Sitting there and listening to the Guru pontificate, it all remained a little vague. In retrospect I have been able to more carefully analyze the four techniques involved. This analysis comes from my personal conversations with the Guru's devotees as well as the official pronouncements from his publications.

The first stage of initiation in the secret ritual is to see divine light. Optically this is viewed by the so-called "third eye" which is opened up to the blinding light of God. Premies will only tell you that after several hours of instruction the mahatma approaches the devotees and somehow presses his hands upon their foreheads. This may be a trick that involves a manipulation of the optic nerve. Another naturalistic explanation is supplied by the Guru's followers themselves. They believe that meditation on the light stimulates the pineal gland which they consider to be responsible for wholesomeness of the entire human organization. This so-called master control of the brain supposedly transforms the entire character of the devotee. One premie explained that the thumb is placed in the right eye, the second finger in the left eye and the index finger on the forehead. An-


other explained to me that when he did this to himself and applied the necessary pressure it became quite painful. When the mahatma did so it amazingly became a peaceful (hypnotic?) experience. More than likely the light seen by the devotees is purely a neurological light caused by a reaction of the retina. At any rate, the meditators after a while become so proficient that they can close their eyes at most any time and see this inner light. While there may be purely physiological explanations for this and the other three phenomena of the Knowledge techniques, one certainly cannot dismiss the possibility of demon spirits that would induce such reactions for the sake of spiritistic subjection. On the other hand, the Guru's teachers may have merely learned oriental yoga techniques that can be physically induced without the aid of demons.

## RECORDS SUPPLIED
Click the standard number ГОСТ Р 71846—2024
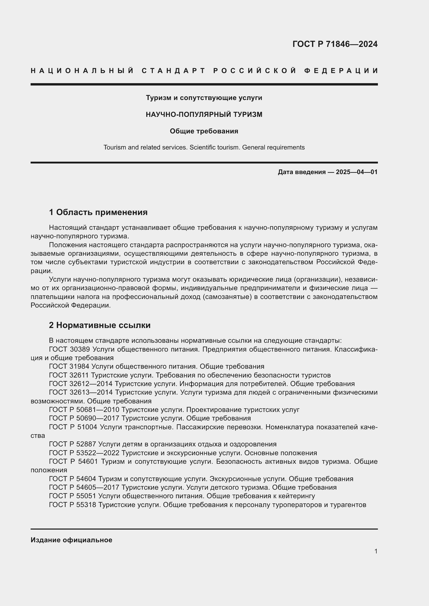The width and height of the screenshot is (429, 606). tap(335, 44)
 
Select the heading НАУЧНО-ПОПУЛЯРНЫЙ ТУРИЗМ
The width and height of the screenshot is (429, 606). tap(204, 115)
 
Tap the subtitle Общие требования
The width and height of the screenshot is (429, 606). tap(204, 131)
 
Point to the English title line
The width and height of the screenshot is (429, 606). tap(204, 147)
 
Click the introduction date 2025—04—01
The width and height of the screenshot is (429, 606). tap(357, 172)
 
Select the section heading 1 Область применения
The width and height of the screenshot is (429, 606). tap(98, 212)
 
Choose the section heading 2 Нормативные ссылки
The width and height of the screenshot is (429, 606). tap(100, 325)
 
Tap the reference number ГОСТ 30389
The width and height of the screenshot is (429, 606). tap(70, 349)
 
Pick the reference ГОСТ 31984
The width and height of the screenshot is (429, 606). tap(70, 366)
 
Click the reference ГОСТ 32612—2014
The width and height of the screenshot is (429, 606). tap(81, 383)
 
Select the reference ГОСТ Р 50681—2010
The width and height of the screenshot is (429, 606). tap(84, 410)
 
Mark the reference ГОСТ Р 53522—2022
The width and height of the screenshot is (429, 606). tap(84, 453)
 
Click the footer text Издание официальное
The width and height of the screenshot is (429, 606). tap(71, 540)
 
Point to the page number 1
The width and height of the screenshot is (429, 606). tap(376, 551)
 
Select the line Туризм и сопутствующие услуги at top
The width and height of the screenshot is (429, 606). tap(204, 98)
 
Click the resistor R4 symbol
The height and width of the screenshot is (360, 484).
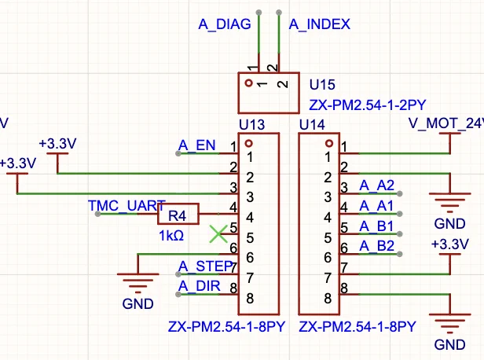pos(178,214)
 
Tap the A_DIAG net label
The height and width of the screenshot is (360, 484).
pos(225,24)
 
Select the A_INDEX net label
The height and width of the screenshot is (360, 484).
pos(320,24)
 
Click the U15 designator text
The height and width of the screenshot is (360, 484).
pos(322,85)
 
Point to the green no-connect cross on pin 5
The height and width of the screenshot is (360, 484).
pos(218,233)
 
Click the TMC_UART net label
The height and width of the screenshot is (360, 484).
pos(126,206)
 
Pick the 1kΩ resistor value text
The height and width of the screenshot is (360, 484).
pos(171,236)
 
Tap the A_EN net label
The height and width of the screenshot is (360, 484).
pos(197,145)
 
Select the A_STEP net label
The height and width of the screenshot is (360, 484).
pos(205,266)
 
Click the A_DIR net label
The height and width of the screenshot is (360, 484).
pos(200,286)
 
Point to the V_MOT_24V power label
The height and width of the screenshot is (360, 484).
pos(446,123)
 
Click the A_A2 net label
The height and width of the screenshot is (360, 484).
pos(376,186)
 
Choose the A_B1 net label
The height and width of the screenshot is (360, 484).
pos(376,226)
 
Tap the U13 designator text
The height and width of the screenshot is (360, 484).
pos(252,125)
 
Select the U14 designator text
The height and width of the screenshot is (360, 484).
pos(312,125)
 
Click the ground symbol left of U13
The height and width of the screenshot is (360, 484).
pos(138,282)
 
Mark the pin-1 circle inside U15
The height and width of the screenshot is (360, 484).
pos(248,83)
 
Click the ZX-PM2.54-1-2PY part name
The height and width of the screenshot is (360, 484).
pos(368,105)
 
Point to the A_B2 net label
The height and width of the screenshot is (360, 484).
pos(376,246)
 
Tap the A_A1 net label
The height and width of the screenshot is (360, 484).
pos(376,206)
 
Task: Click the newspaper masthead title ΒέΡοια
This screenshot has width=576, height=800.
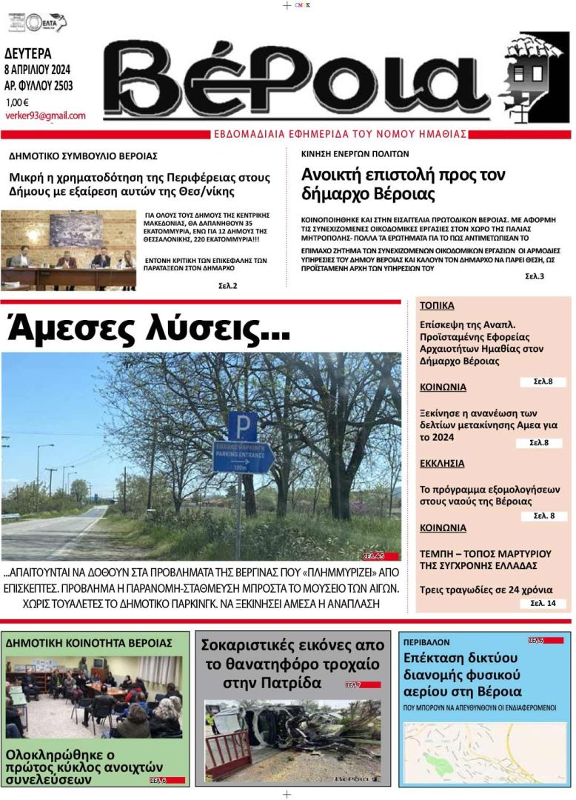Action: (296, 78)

## OBJECTIVES
1: Sum up the passage on the Guru's divine light technique in two sentences.
2: Find each line in the entries that contains the word "heading", and copy those lines.
The entries have nothing to do with the passage.

## THE RESPONSES
1: The first stage of the Guru's secret initiation is seeing divine light through the "third eye," which devotees say comes after the mahatma presses his hands on their foreheads, and which followers link to stimulation of the pineal gland. The light may come from pressure on the optic nerve or a reaction of the retina, though the writer also allows that demon spirits or learned yoga techniques could produce it.

2:
Select the heading НАУЧНО-ПОПУЛЯРНЫЙ ТУРИЗМ
Select the section heading 1 Область применения
Choose the section heading 2 Нормативные ссылки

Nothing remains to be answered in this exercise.